## YOUR INSTRUCTIONS
Swap "article" for "blog post" in the email excerpt below about timers in Twisted. Write out the passage starting at "Even more interesting!" and ending at "by that article.".

Even more interesting! This might be what I'm looking for .. need to read 
through.

> 
> That article is from 2008, and though the relevant kernel code seems to match
> the article content, a huge amount of power-efficiency related changes went
> into the kernel since that time. My assumption is nowadays the kernel rounds
> more aggressively than the default of 50us documented by that article.

Ah, ok. 50us corresponds to 20k syscalls/sec .. which seems well below the 
syscall rate limit on modern boxes.

> 
> Short answer is yes, you can set the max hz of select(), but in all 
> likelihood you
> won't have to. As always, benchmarking and profiling real code might reveal
> this to be a non-issue.

Thanks a lot for those hints! I will read into this material.

/Tobias

> 
> 
> David
> 
> >
> > Thanks for your hints and patience,
> > Tobias
> >
> > >
> > >
> > > On Sun, Aug 10, 2014 at 05:16:51AM -0700, Tobias Oberstein wrote:
> > > > Hi,
> > > >
> > > > I have a question regarding scalability of timers in Twisted.
> > > >
> > > > Say I have a massive number of periodic timers (lets say each with
> > > > period 1s,
> > > but all slightly time shifted to each other).
> > > >
> > > > As far as I understand, timers are implemented ultimately by
> > > > setting the
> > > timeout parameter when calling into OS select/poll/epoll/kqueue.

## SUPPLIED DATA
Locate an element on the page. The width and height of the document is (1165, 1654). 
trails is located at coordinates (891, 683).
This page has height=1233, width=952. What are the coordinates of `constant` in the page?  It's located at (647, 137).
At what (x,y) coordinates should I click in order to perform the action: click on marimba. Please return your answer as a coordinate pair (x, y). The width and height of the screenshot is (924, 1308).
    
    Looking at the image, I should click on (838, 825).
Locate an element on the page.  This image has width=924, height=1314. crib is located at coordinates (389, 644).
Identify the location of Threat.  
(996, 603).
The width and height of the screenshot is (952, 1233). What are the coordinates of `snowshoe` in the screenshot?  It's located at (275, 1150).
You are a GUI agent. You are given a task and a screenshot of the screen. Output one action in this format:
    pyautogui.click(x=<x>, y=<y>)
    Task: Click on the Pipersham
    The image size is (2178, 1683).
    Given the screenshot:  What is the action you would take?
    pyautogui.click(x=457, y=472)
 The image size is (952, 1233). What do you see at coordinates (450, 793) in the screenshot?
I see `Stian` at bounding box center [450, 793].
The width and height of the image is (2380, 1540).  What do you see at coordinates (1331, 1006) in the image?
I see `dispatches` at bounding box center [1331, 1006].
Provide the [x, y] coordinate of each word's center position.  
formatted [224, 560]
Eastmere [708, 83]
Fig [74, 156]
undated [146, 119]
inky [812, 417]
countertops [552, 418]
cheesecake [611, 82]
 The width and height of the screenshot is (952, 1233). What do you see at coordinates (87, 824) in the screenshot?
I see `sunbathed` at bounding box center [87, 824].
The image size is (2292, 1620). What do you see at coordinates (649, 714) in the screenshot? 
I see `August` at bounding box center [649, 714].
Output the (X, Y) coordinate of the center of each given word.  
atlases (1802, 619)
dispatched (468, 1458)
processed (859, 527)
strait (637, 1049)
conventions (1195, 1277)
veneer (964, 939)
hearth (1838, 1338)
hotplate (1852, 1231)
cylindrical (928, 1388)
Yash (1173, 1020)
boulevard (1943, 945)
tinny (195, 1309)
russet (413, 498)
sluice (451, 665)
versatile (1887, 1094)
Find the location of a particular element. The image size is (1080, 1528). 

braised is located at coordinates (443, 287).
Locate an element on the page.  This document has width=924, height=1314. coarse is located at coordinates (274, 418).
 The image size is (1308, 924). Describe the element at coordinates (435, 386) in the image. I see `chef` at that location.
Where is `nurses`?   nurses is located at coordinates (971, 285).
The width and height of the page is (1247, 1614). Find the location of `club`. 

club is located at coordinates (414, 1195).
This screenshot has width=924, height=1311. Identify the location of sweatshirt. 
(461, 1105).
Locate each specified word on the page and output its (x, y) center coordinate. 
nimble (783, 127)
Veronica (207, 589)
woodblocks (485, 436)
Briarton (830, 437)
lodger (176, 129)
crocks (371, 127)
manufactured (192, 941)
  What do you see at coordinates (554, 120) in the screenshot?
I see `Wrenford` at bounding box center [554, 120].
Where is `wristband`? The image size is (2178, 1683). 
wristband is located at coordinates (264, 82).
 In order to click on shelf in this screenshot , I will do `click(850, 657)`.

## EXERCISE OUTPUT
Even more interesting! This might be what I'm looking for .. need to read 
through.

> 
> That blog post is from 2008, and though the relevant kernel code seems to match
> the blog post content, a huge amount of power-efficiency related changes went
> into the kernel since that time. My assumption is nowadays the kernel rounds
> more aggressively than the default of 50us documented by that blog post.